Stored records:

************

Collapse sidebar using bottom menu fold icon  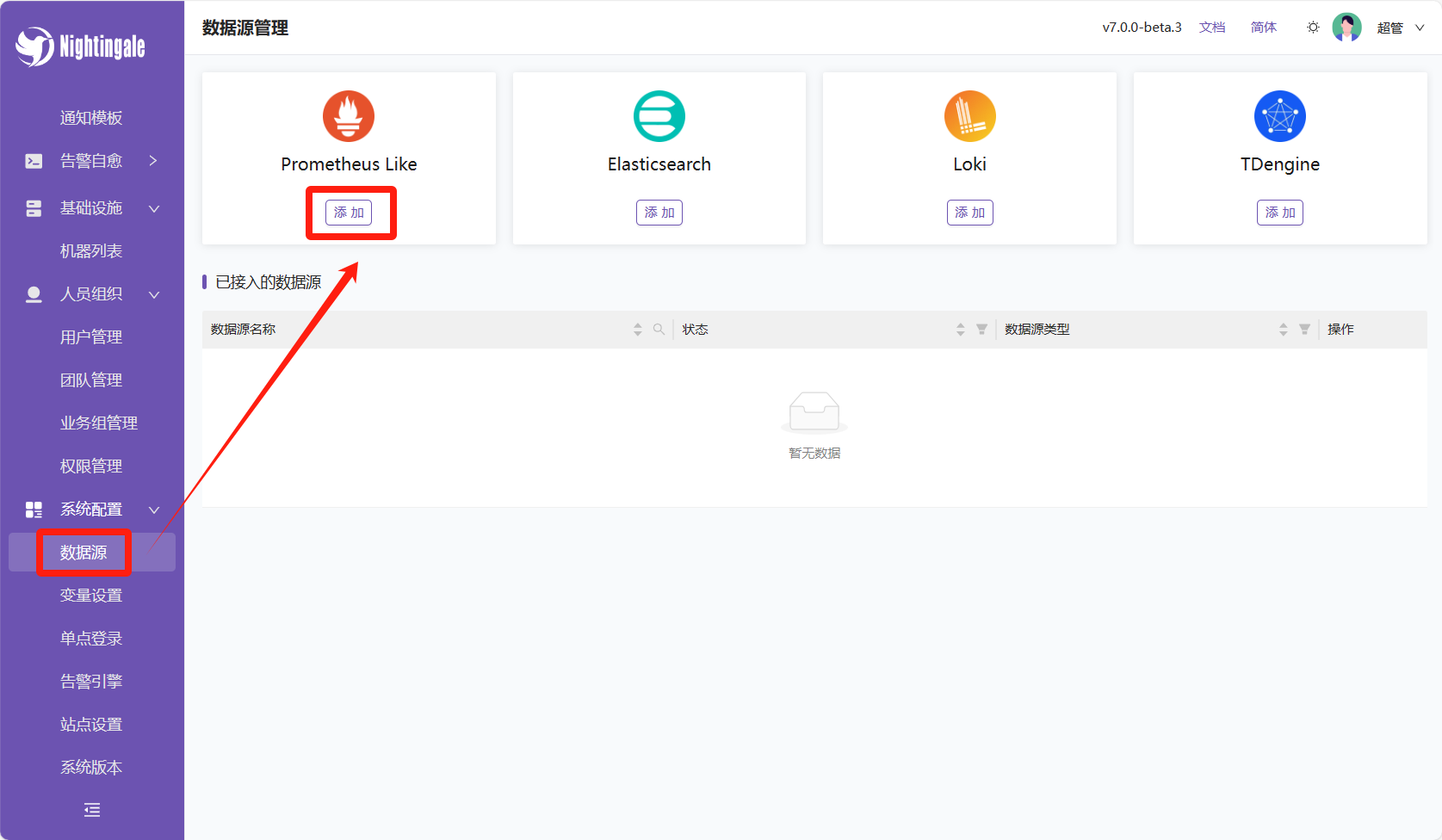(92, 810)
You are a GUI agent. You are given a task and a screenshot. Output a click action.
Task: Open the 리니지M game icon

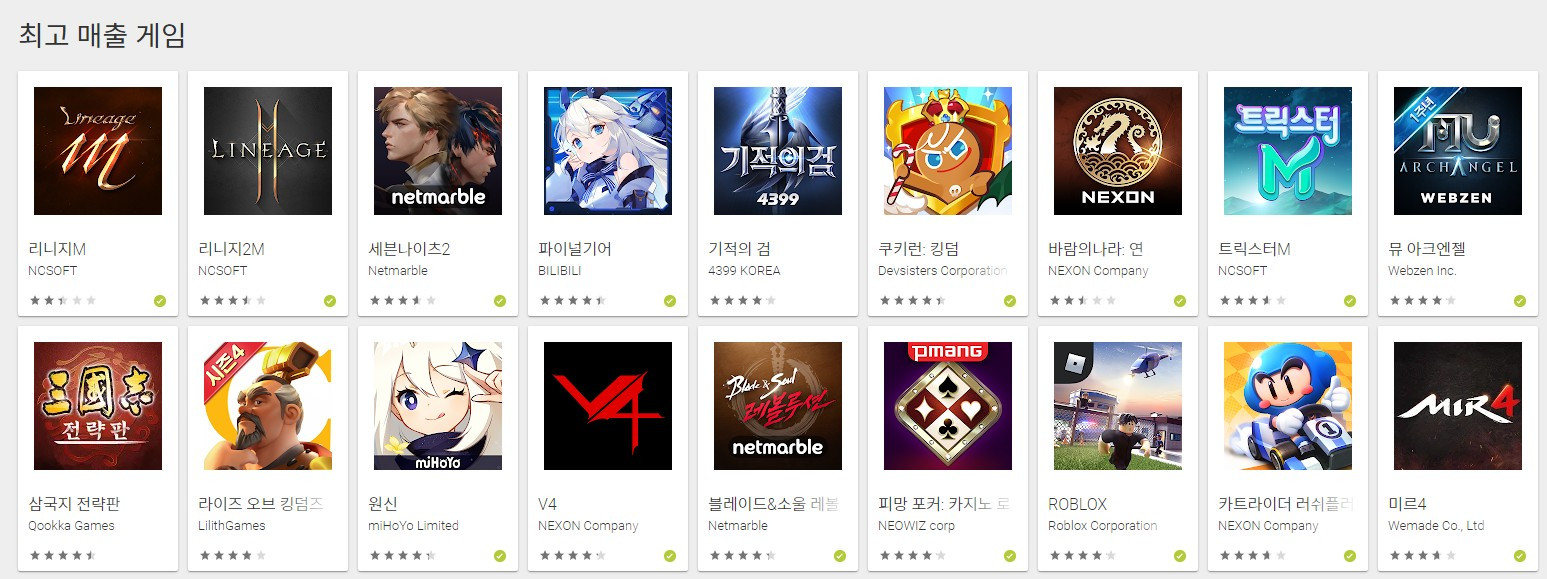98,151
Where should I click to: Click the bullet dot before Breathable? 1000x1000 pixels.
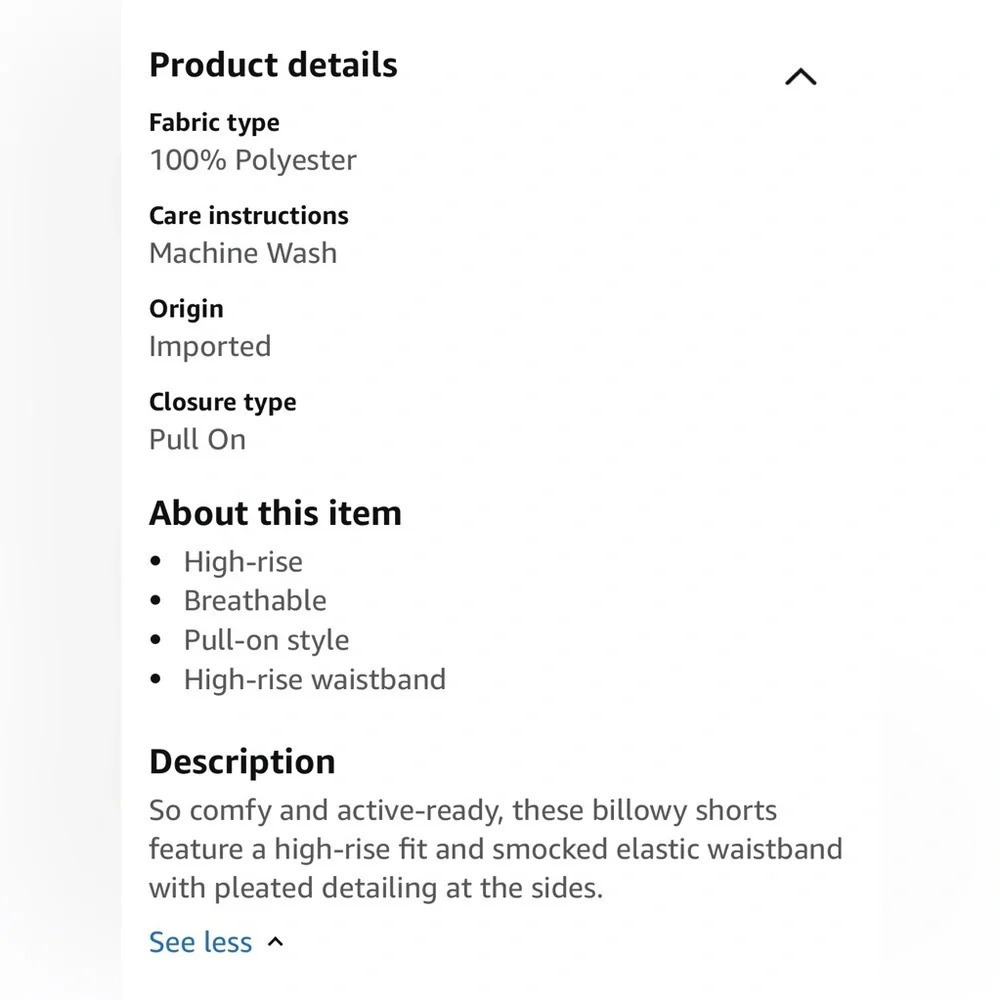(156, 601)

************

▸ **WHAT YOU SHOULD DO**: All that is required is the lines from the line containing "Where should I" through the end of the records above, copied exactly, and none of the pictures.

▸ **TASK RESULT**:
Where should I click to: Click the bullet dot before Breathable? 1000x1000 pixels.
(156, 601)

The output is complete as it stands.